Stored records
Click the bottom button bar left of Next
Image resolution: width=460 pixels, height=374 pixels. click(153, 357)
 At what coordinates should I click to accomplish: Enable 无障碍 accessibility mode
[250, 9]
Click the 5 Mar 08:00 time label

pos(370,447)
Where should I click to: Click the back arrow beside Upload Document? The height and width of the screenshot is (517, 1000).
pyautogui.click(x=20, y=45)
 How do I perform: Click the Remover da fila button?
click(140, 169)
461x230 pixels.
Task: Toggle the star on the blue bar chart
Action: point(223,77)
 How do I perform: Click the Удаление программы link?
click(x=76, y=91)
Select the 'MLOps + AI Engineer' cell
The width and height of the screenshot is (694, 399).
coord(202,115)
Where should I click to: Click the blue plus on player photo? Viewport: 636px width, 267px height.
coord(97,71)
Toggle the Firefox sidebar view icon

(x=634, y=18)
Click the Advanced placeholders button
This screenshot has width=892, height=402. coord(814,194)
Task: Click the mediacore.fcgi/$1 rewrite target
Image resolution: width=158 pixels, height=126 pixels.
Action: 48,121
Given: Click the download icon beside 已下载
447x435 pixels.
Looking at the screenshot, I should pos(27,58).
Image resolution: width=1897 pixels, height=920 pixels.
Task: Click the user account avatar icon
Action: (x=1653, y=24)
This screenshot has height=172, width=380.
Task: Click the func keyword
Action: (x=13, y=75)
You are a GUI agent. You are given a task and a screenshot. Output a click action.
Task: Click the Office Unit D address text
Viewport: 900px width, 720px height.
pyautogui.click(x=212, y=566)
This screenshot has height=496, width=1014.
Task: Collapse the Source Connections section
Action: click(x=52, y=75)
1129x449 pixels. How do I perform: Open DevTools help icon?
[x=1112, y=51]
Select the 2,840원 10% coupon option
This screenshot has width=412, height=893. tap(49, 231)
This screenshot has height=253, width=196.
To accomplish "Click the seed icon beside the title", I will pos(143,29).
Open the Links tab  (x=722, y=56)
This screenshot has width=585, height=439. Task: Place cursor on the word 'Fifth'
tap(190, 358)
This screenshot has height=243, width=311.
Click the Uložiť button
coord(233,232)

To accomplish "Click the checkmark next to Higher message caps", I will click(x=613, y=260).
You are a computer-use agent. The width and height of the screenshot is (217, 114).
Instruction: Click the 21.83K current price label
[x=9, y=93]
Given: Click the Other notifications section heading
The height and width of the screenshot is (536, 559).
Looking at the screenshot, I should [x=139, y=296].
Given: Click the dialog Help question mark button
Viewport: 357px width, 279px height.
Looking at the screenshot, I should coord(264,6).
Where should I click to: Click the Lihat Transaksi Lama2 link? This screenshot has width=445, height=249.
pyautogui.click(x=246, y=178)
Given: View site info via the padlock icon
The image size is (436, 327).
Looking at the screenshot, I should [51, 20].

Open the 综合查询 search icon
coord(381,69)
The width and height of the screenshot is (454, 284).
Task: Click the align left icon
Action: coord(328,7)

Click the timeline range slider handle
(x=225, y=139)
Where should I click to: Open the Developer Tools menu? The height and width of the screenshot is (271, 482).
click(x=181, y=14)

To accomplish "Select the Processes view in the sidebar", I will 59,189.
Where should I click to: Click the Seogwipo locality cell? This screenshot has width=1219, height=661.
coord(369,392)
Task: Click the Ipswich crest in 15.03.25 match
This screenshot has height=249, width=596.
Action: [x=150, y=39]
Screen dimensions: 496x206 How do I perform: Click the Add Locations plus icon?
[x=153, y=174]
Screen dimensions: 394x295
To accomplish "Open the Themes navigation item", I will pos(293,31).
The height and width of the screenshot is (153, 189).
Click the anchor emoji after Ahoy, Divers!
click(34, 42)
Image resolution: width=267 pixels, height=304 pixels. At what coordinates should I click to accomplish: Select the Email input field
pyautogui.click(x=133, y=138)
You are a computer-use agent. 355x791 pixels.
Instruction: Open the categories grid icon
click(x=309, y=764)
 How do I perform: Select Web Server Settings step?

TASK DESCRIPTION: Nothing in the data may differ; print all of it exactly as written.

RESULT BELOW:
Click the bottom button bar left of Next
Image resolution: width=460 pixels, height=374 pixels. click(153, 357)
 At what coordinates should I click to accomplish: Enable 无障碍 accessibility mode
[250, 9]
Click the 5 Mar 08:00 time label

pos(370,447)
Where should I click to: Click the back arrow beside Upload Document? The height and width of the screenshot is (517, 1000).
pyautogui.click(x=20, y=45)
 How do I perform: Click the Remover da fila button?
click(140, 169)
461x230 pixels.
Task: Toggle the star on the blue bar chart
Action: point(223,77)
 How do I perform: Click the Удаление программы link?
click(x=76, y=91)
Select the 'MLOps + AI Engineer' cell
The width and height of the screenshot is (694, 399).
coord(202,115)
Where should I click to: Click the blue plus on player photo? Viewport: 636px width, 267px height.
coord(97,71)
Toggle the Firefox sidebar view icon

(x=634, y=18)
Click the Advanced placeholders button
This screenshot has width=892, height=402. coord(814,194)
Task: Click the mediacore.fcgi/$1 rewrite target
Image resolution: width=158 pixels, height=126 pixels.
Action: 48,121
Given: Click the download icon beside 已下载
447x435 pixels.
Looking at the screenshot, I should pos(27,58).
Image resolution: width=1897 pixels, height=920 pixels.
Task: Click the user account avatar icon
Action: (x=1653, y=24)
This screenshot has height=172, width=380.
Task: Click the func keyword
Action: (x=13, y=75)
You are a GUI agent. You are given a task and a screenshot. Output a click action.
Task: Click the Office Unit D address text
Viewport: 900px width, 720px height.
pyautogui.click(x=212, y=566)
This screenshot has height=496, width=1014.
Task: Collapse the Source Connections section
Action: click(x=52, y=75)
1129x449 pixels. How do I perform: Open DevTools help icon?
[x=1112, y=51]
Select the 2,840원 10% coupon option
This screenshot has width=412, height=893. tap(49, 231)
This screenshot has height=253, width=196.
To accomplish "Click the seed icon beside the title", I will pos(143,29).
Open the Links tab  (x=722, y=56)
This screenshot has width=585, height=439. Task: Place cursor on the word 'Fifth'
tap(190, 358)
This screenshot has height=243, width=311.
Click the Uložiť button
coord(233,232)

To accomplish "Click the checkmark next to Higher message caps", I will click(x=613, y=260).
You are a computer-use agent. The width and height of the screenshot is (217, 114).
Instruction: Click the 21.83K current price label
[x=9, y=93]
Given: Click the Other notifications section heading
The height and width of the screenshot is (536, 559).
Looking at the screenshot, I should [x=139, y=296].
Given: Click the dialog Help question mark button
Viewport: 357px width, 279px height.
Looking at the screenshot, I should coord(264,6).
Where should I click to: Click the Lihat Transaksi Lama2 link? This screenshot has width=445, height=249.
pyautogui.click(x=246, y=178)
Given: View site info via the padlock icon
The image size is (436, 327).
Looking at the screenshot, I should [51, 20].

Open the 综合查询 search icon
coord(381,69)
The width and height of the screenshot is (454, 284).
Task: Click the align left icon
Action: coord(328,7)

Click the timeline range slider handle
(x=225, y=139)
Where should I click to: Open the Developer Tools menu? The height and width of the screenshot is (271, 482).
click(x=181, y=14)

To accomplish "Select the Processes view in the sidebar", I will 59,189.
Where should I click to: Click the Seogwipo locality cell? This screenshot has width=1219, height=661.
coord(369,392)
Task: Click the Ipswich crest in 15.03.25 match
This screenshot has height=249, width=596.
Action: [x=150, y=39]
Screen dimensions: 496x206 How do I perform: Click the Add Locations plus icon?
[x=153, y=174]
Screen dimensions: 394x295
To accomplish "Open the Themes navigation item", I will pos(293,31).
The height and width of the screenshot is (153, 189).
Click the anchor emoji after Ahoy, Divers!
click(34, 42)
Image resolution: width=267 pixels, height=304 pixels. At what coordinates should I click to accomplish: Select the Email input field
pyautogui.click(x=133, y=138)
You are a computer-use agent. 355x791 pixels.
Instruction: Open the categories grid icon
click(x=309, y=764)
 How do I perform: Select Web Server Settings step?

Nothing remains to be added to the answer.